=== Work task ===
What is needed is an exact retyping of the records below, from the first line through the line that contains "Click the Location of".

■ ■ ■ ■

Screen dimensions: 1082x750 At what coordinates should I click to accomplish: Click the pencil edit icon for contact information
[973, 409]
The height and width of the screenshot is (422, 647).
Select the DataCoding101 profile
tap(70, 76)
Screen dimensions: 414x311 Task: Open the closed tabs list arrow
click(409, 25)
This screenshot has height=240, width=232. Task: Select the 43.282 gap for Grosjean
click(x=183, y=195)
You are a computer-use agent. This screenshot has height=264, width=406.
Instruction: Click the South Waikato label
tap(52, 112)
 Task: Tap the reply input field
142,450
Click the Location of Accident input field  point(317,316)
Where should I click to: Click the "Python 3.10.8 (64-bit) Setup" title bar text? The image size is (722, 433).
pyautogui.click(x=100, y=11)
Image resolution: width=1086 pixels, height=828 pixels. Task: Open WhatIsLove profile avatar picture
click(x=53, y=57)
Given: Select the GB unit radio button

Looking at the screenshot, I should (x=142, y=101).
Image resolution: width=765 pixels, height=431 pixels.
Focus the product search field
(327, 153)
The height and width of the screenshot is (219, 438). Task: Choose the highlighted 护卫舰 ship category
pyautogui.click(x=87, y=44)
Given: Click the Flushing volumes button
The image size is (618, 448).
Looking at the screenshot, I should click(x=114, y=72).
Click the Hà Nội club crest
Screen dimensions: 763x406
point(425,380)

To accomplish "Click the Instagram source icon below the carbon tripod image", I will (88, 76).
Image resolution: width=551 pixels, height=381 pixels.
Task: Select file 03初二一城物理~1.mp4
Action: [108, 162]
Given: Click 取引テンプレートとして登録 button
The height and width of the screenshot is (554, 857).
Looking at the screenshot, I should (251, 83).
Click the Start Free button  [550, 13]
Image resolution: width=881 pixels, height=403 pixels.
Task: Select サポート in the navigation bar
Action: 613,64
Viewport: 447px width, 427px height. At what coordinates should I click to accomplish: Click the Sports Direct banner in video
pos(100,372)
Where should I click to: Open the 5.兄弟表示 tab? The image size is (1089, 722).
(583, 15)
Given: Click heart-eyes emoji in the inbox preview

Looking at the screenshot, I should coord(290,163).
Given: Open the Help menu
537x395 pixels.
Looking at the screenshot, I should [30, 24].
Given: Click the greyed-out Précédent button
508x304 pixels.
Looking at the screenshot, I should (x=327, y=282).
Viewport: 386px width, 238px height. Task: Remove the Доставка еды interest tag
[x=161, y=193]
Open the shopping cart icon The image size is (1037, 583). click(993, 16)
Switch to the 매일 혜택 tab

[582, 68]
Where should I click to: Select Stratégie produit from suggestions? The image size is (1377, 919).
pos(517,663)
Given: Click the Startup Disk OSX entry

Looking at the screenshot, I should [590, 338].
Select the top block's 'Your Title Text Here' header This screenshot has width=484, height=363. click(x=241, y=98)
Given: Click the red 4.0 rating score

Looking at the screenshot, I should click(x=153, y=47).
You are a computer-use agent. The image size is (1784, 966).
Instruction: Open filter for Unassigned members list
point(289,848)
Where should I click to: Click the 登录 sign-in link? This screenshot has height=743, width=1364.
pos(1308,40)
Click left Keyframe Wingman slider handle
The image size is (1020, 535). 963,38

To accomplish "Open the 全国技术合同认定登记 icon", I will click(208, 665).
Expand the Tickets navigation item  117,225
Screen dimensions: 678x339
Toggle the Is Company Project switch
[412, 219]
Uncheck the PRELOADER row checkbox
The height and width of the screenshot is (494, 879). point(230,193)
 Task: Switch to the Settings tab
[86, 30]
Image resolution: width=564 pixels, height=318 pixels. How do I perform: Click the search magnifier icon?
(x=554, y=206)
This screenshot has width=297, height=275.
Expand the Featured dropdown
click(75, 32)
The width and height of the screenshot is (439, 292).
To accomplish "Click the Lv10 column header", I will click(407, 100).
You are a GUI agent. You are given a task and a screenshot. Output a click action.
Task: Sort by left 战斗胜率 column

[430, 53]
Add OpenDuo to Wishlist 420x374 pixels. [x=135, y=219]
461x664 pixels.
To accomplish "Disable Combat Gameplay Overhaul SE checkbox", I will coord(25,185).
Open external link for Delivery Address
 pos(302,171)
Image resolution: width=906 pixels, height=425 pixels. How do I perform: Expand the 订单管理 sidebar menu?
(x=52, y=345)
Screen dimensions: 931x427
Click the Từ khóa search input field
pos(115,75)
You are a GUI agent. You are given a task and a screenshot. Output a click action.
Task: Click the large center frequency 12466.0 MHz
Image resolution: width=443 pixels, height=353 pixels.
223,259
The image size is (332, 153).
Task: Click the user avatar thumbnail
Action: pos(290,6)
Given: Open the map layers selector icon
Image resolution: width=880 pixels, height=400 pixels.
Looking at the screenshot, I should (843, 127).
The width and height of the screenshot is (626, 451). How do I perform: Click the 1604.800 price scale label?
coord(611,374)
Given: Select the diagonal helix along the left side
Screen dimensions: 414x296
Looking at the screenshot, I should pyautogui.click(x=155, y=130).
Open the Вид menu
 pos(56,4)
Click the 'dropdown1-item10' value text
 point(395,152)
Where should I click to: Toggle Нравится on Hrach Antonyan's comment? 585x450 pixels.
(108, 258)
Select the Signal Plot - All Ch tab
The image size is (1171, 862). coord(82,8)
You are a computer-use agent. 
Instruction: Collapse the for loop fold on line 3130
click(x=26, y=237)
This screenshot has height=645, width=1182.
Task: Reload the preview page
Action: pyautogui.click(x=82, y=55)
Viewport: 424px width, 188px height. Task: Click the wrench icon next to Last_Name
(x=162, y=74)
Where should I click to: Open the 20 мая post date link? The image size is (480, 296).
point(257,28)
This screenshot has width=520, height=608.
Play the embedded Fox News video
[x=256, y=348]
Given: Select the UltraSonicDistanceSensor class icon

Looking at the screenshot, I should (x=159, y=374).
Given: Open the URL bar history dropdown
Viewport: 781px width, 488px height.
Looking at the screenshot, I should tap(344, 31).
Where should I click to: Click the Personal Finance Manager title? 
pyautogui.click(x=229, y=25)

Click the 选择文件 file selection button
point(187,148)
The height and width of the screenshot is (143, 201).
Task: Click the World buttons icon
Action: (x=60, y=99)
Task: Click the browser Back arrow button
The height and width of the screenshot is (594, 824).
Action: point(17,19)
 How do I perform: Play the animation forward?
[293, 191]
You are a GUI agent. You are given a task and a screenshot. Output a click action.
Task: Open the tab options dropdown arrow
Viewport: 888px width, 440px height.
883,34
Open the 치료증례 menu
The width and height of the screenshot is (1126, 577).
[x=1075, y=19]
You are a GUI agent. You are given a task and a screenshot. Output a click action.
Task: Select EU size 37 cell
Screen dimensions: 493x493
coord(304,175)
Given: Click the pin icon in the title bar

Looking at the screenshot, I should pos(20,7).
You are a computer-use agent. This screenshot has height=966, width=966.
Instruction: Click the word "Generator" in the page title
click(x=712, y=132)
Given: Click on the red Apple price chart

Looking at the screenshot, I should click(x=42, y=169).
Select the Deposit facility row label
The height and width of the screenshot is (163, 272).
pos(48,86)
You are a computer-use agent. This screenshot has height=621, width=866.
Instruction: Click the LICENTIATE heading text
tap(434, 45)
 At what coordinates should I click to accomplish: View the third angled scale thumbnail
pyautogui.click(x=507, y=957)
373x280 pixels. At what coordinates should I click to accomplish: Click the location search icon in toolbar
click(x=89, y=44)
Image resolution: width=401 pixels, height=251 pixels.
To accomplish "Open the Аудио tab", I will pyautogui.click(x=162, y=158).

■ ■ ■ ■

=== Solution for this exercise ===
Screen dimensions: 1082x750 At what coordinates should I click to accomplish: Click the pencil edit icon for contact information
[973, 409]
The height and width of the screenshot is (422, 647).
Select the DataCoding101 profile
tap(70, 76)
Screen dimensions: 414x311 Task: Open the closed tabs list arrow
click(409, 25)
This screenshot has height=240, width=232. Task: Select the 43.282 gap for Grosjean
click(x=183, y=195)
You are a computer-use agent. This screenshot has height=264, width=406.
Instruction: Click the South Waikato label
tap(52, 112)
 Task: Tap the reply input field
142,450
Click the Location of Accident input field  point(317,316)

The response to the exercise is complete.